| Task list |
**A)** In the forum post, rewrite the passage starting at "This current picture" and ending at "Garden Light modules.)", with "gate stacks" replaced by "switch stacks".
**B)** Say whether each statement agrees with the forum post, answering yes or no and quoting the deciding words:
(i) The batteries hold 100 mA-hr.
(ii) Assembling the 8 stacks of gates took less than half an hour.
(iii) The recent re-assembly has 8 columns of 7 levels each.

| Text section |
● ● ● ●
Optical Bench REDUX: Digital Switching can have Analog Functions!

[RJSV]

...it's a little hard to see, but if you look on left column near top, is wire pair emerging from hole in column pipe.  That is for the top driver LED.  Actually, there will be two of those wire pairs for top LED, for MAIN and for Auxillary columns.  That is considered one 'quarter' section, so it's one of four (corners).
Most combinations should be able to be dialed in, but straight and simple point to point (solderless) can be quickly done, also.

   This stuff shows a bit of the independence status of inventors;. Often an inventor has to delve into these areas, like packaging, or ease of use.  Actually, I enjoy those nasty MECHANICAL issues...especially with novel looking devices!  I've done a bunch of crude-rude adjustments, to life-style, as an Inventor!
Ever have to SUE, your own lawyer ?  (Yup, and he won).

[RJSV]

   There's been other views of this 'cube' and plexiglass top bracket (holding layer #1 of the gate stacks).
Hoping there is enough transparent, for daily battery charge-ups, in the sun.  Might be easier, just use a cardboard sheet, but then I'd have to dismantle things...before putting out in SUN to charge. (I'm waiting to see, if the gates, generally, get enough light, some indirect, for complete charge. Batteries are 2/3 size and at 100 mA-hr that's a pretty pathetic full-charge.
   The 8 stacks of gates taking over 1 hour to assemble, so I almost have more work in packaging improvements needed, VS. actual functional aspects, of DtoA converter, etc.

[RJSV]

   This current picture helps describe the situation;
   The whole 'series' network, of gate stacks, will eventually settle; to an alternating 'On, Off' pattern, (observing as signals going in downward direction, thru those Solar Garden Light modules.)
Currently, my recent re-assembly of 8 columns of 7 levels each, contains AT LEAST 4 gates 'spazzing', simply meaning the charge is so low that an individual gate gets into difficulty, switching on and off at a few cycles per second.
● ● ● ●
| Dataset extract |
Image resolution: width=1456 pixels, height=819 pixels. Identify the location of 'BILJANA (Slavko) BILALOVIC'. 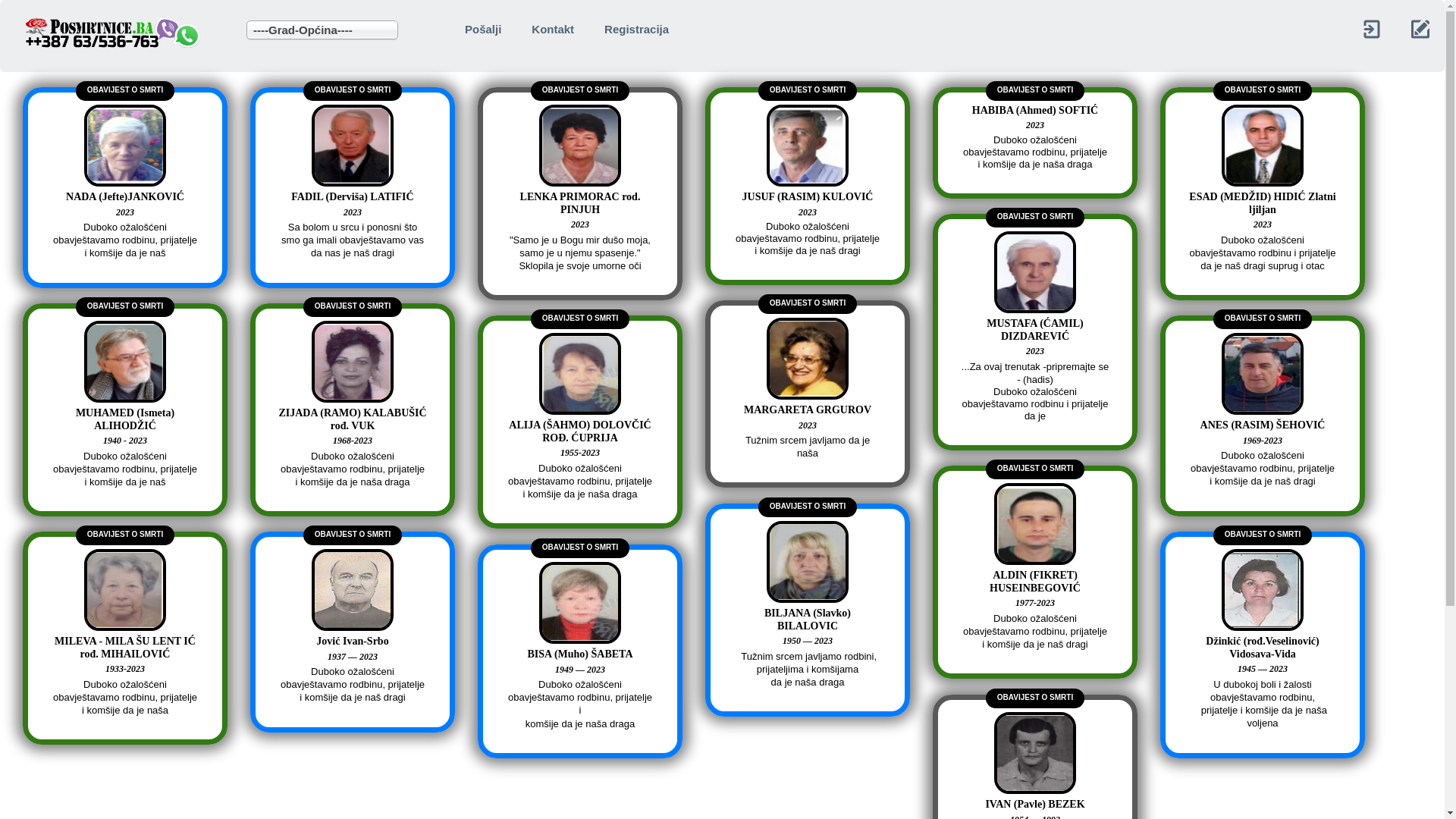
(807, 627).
● ● ● ●
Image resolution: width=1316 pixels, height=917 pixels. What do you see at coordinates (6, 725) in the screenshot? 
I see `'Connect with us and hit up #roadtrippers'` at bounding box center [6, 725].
● ● ● ●
| The replies |
**A)**
This current picture helps describe the situation;
   The whole 'series' network, of switch stacks, will eventually settle; to an alternating 'On, Off' pattern, (observing as signals going in downward direction, thru those Solar Garden Light modules.)

**B)**
(i) Yes: "Batteries are 2/3 size and at 100 mA-hr"
(ii) No: "The 8 stacks of gates taking over 1 hour to assemble"
(iii) Yes: "my recent re-assembly of 8 columns of 7 levels each"